Flow of control in a chaos experiment
Experiment execution
The below diagram shows the flow of control when a user creates a new chaos experiment.
-
The user attempts to create a new chaos experiment in the Chaos Control Plane.
-
The Control plane prompts the user to input the required information for the creation a new experiment, such as
- Chaos infrastructure: Which chaos infrastructure will be targeted as part of the experiment.
- Fault and fault tunables: The fault templates can be fetched from any connected chaos hubs, where the tunables can be modified wherever necessary. Multiple faults can be added in any desired order.
- Fault probes: Optionally, additional probes can be defined on top of the default health check probe for a fault, to validate custom hypothesis conditions as part of the experiment.
- Fault weights: Fault weights define the importance of a fault with respect to other faults present in an experiment. More formally, it is used for calculating the experiment's resilience score, a quantitative measure of the target environment's resilience when the respective experiment is performed.
The experiment is now created and ready to be executed.
-
When the user attempts to run the experiment, the control plane relays the experiment data to the target chaos infrastructure, which undertakes four distinct responsibilities during the experiment execution:
- Inject faults: Faults received as part of the experiment are interpreted and injected into the target resource. Depending on the experiment, multiple faults might be injected simultaneously.
- Execute probes: Respective fault probes are executed as and when the faults execute and their result is stored.
- Stream logs: When an experiment is being executed, real-time logs can be streamed, and retrieved when required. Experiment execution logs are streamed and accessible in real-time in the chaos control plane.
- Send result: Finally, the experiment execution result, including the probe execution result, is sent back to the chaos control plane.
The chaos experiment execution is now concluded.
Chaos rollback
Chaos rollback causes all the target resources in an experiment to re-attain their steady state after the execution of the experiment, which ensures the safety of all the applications deployed on your Linux machine.
- Chaos rollback is performed at the end of each experiment execution. On-the-fly experiments can be safely aborted and the chaos is reverted.
- In case of a network disruption between the control plane and execution plane during the execution of an experiment, it is gracefully aborted and the chaos is reverted.
- In case of an abrupt exit of the chaos infrastructure process during the execution of an experiment, the daemon service reverts the chaos before restarting the process.

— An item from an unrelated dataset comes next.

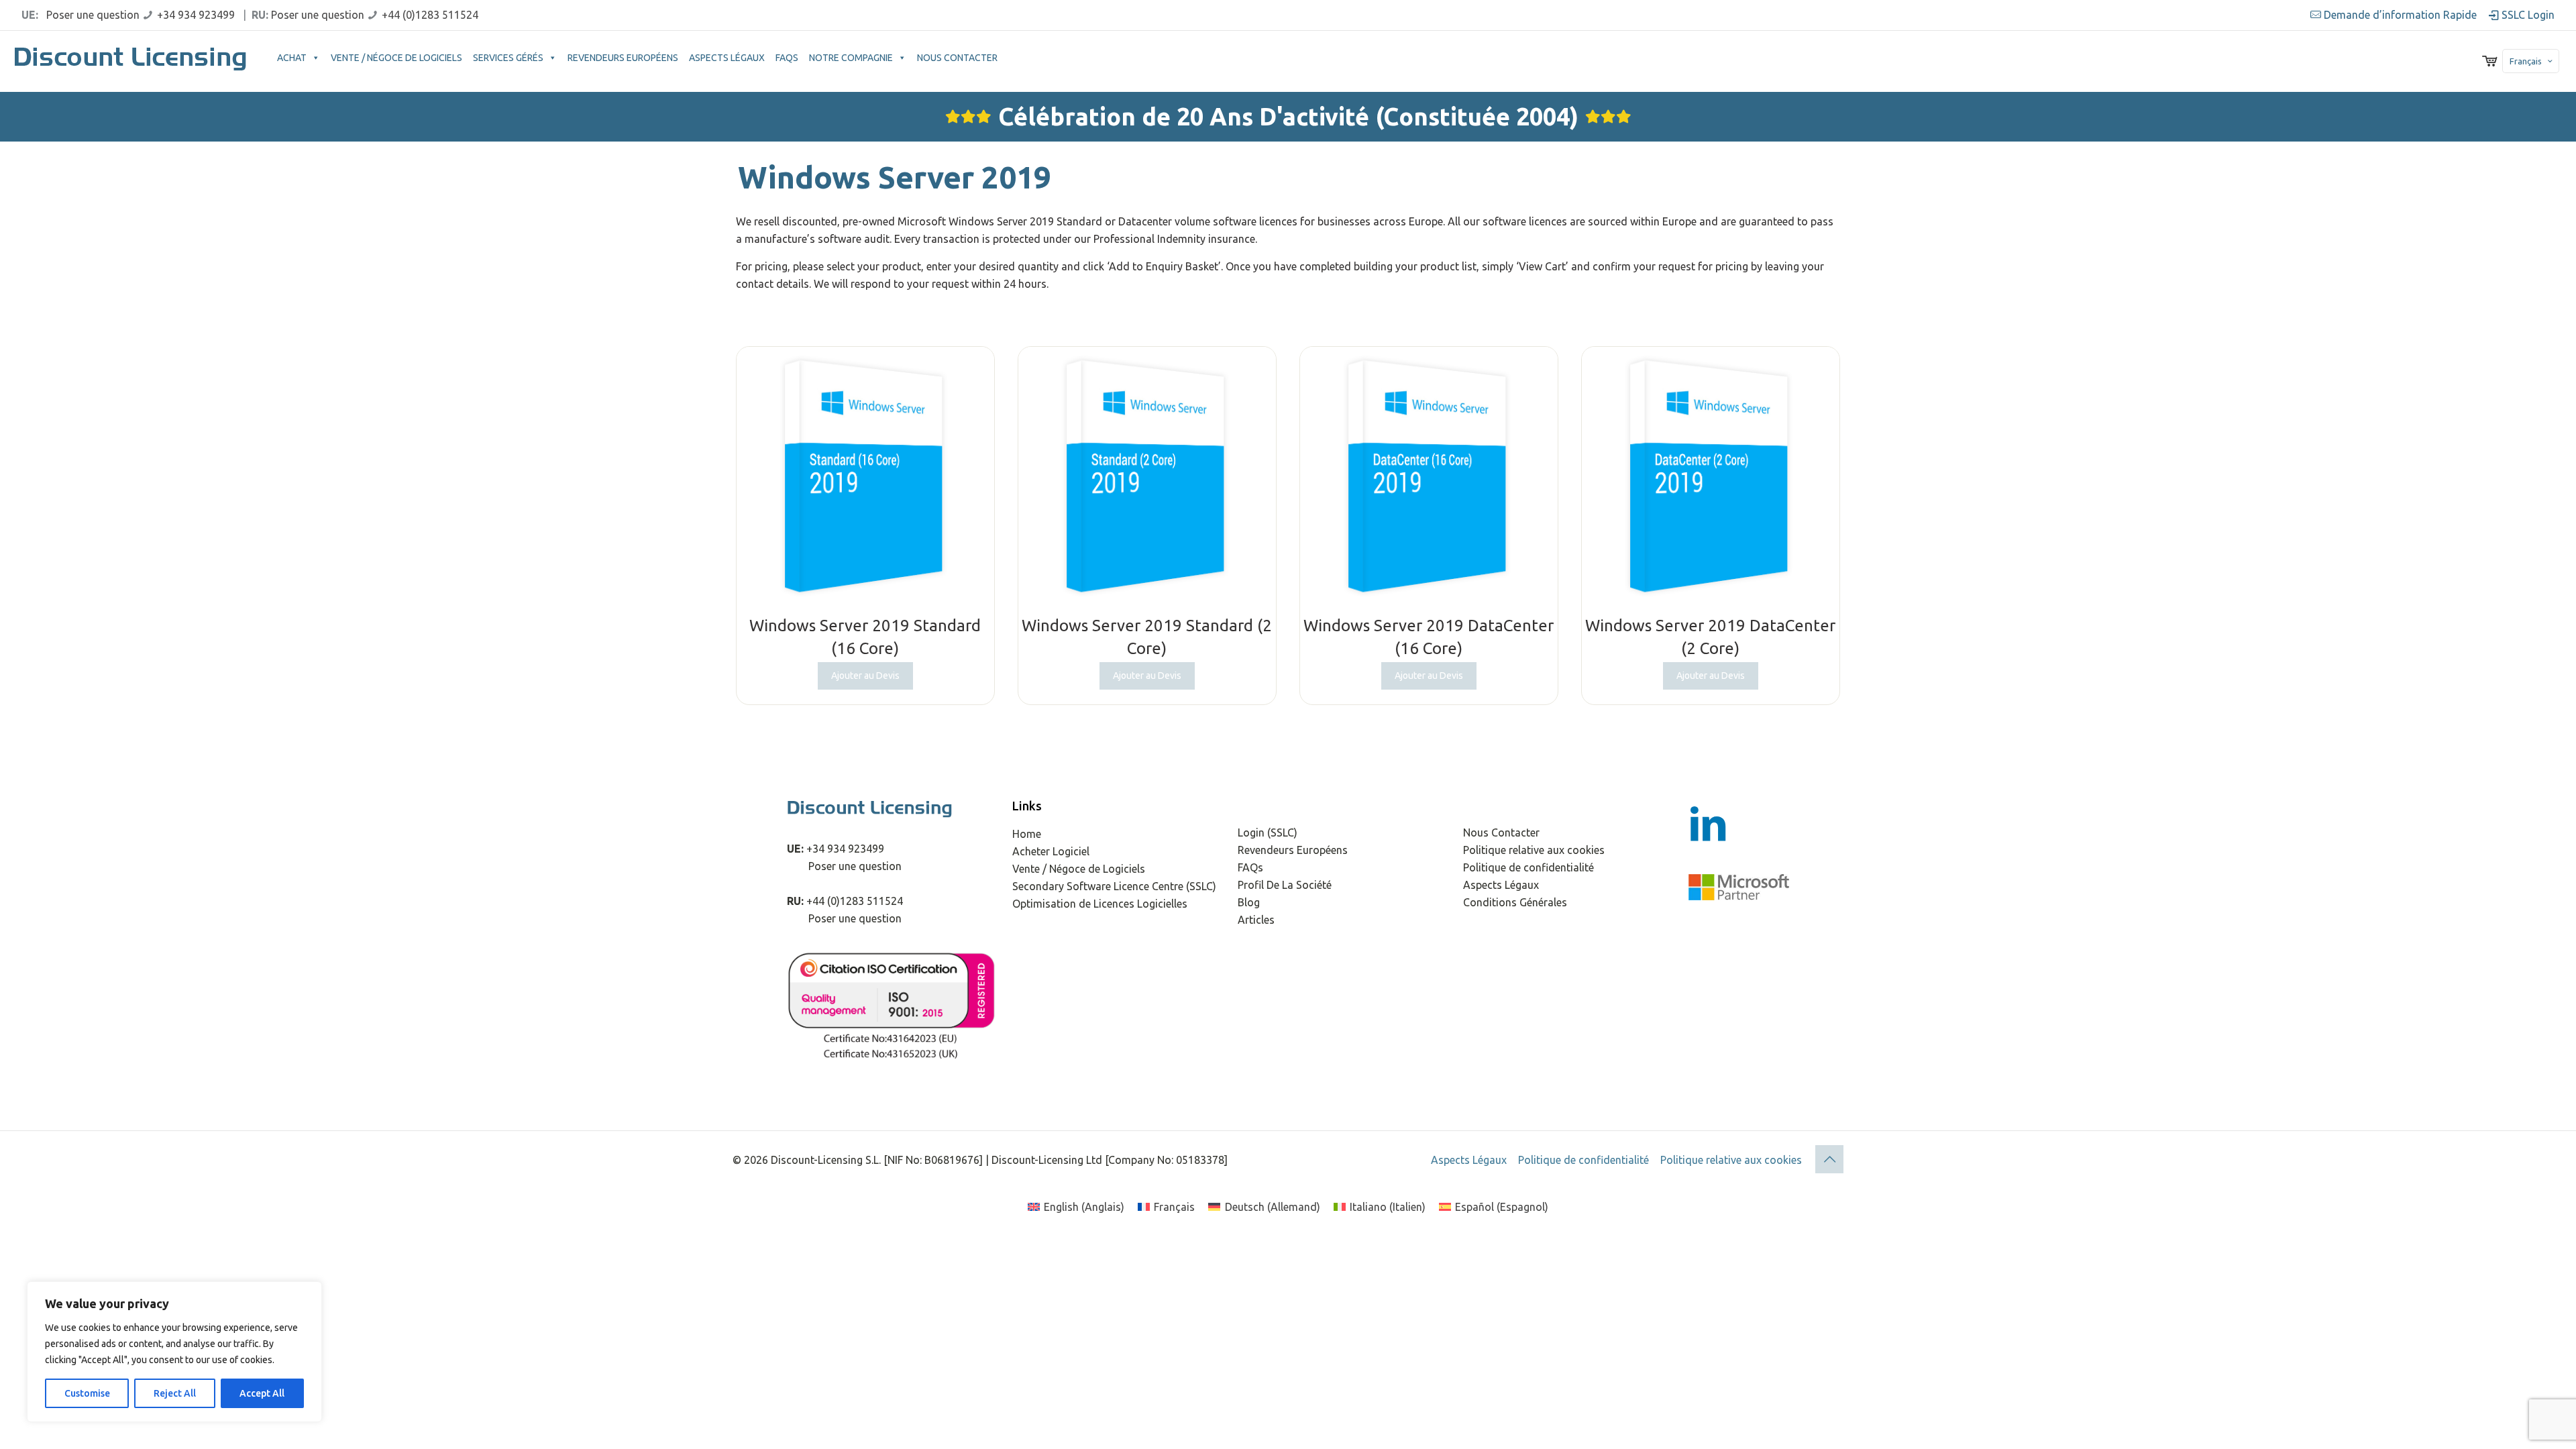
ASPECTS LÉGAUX (727, 57)
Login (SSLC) (1267, 832)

- In case of an abrupt reboot of the machine, after the reboot, the daemon service checks and reverts any remnant inconsistency due to the prior execution of chaos, before starting the chaos infrastructure process.
- In the rare scenario where the revert of chaos itself also leads to an error, an appropriate error message is logged in the experiment log for the manual intervention of the user.
Fault status
Fault status describes the status of the fault executed as a part of the chaos experiment. A fault can have 0, 1, or more probes associated with it. Other steps in a chaos experiment include creating and cleaning up resources.
The fault status in a chaos experiment can be in 6 different states. The fault goes from being in the running or stopped or skipped state to completed or completed with error or error state.
- Running: When the fault is currently being executed.
- Stopped: When the fault is stopped after running for some time.
- Skipped: When the fault is skipped, that is, the fault is not executed.
- Completed: Once the fault completes execution without any failed or N/A probe status, it is considered to be completed.
- Completed with error: When the fault completes execution with at least one failed probe status but no N/A probe status, it is considered to be completed with error.
- Error: When the fault completes execution with at least one N/A probe status, it is considered to be error because you can't determine if the probe status was passed or failed. A fault is considered to be in an error state when it has 0 probes because there are no health checks to validate the sanity of the chaos experiment.
Experiment status
Experiment status describes the overall status of the experiment that depends on the status of the probe and the fault. The experiment status in a chaos experiment can be in 7 different states.
- Completed: The fault and the probes associated with every fault were completed successfully.
- Completed with error: All the faults complete execution, and none of them show error status, but one of the faults may show Completed with error if the probe associated with the fault fails.
- Error: If one of the faults or steps in the experiment results in an error, the experiment corresponds to being in an error state.
- Running: Once the task (or experiment) is picked up by the infrastructure subscriber (pod), it goes to running state.
- Timeout: If the task is in the queue, but not picked up by the subscriber for execution within a specific duration, the task times out.
- Queued: An experiment goes to the queued state before it is executed, that is when the task (or experiment) has not been picked up by the infrastructure subscriber (pod) yet. At this point, the task is placed in the queue and is waiting to be picked.
- Stopped: If an experiment was stopped by the user, the fault that was being executed then also stops (this results in the fault status being stopped). The subsequent faults associated with the experiment don't get executed either.